You have performed with Lulu Gainsbourg (son of Serge) and put cinema and sweep into The Nightcrawler. How important are films and older ideals to your music? What was it like working with Lulu?

Cinema has definitely influenced me. I often have a very visual image of the scenery and emotional landscape of my songs and will shape the music and sounds to reflect that and draw the listener into that scenery. I like how in a lot of older films which broke new territory in terms of experimentation: the effects introduced were often very direct and conceptual in their simplicity, but therefore, highly impactful. Take French New-Wave for example – where moving the camera around gave the camera an almost subjective role in the film. Or simple effects like muting the sound as someone walks through a corridor, or using lights in unusual ways to blind the camera or cast unnatural shadows. It pulls you into the film in a much more subjective manner – rather than you just following the plot through more static, traditional framing. To me great cinema does this, and I try to borrow a bit from this approach when writing music.

Working with Lulu was great. We did a couple of shows together in Norway and London where we would play on each other’s songs and it was very well-received. He’s a very talented musician. I guess it runs in the family. He is also a very warm and lovely person. I’m hopeful we will do more things together in the future.

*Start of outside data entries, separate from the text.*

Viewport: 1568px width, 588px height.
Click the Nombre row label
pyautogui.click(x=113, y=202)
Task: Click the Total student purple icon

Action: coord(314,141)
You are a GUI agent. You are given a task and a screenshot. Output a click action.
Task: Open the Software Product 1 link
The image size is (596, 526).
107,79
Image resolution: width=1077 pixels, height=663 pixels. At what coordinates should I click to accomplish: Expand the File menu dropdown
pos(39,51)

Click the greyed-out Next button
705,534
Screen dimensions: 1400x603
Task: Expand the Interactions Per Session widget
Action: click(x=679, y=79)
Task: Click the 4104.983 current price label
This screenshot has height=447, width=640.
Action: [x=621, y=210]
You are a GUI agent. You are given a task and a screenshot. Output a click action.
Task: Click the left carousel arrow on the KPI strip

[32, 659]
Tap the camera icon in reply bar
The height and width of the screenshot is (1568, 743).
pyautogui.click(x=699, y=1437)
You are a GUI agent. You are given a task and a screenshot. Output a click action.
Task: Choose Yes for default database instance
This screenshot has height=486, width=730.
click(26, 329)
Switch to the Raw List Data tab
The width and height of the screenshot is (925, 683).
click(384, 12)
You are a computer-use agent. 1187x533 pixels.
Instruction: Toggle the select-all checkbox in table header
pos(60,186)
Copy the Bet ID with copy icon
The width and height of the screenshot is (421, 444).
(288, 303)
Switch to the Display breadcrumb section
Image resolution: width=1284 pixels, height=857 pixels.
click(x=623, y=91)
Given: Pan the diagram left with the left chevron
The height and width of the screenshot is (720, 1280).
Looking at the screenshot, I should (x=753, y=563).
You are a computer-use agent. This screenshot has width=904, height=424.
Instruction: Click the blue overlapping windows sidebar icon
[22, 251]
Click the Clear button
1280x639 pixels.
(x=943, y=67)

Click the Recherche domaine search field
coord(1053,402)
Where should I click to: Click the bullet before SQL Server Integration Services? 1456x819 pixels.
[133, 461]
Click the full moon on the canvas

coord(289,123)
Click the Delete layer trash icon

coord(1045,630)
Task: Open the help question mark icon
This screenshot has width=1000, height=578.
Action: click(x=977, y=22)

Because The Nightcrawler looks at vagaries and vagabonds who creep in the night, I am interested in the artists you grew up listening to.

I grew up listening to Radiohead, Smashing Pumpkins; Depeche Mode, Nick Cave; The Cure… I guess there are vagabonds creeping around at night with some of them. But, the real inspiration for the thematics and emotions in The Nightcrawler probably came more from literature than music.

In the works of Hamsun, John Fante; Celine or Sartre’s Nausea you will find the nightcrawler: a jaded, worn-out, struggling character; fighting to separate his internal world from the external; always at the brink of succumbing to his own abyss yet still capable of feeling human connection through moments of love and nostalgia.

There is something very beautiful and honest about this tormented narrative which resonates with me.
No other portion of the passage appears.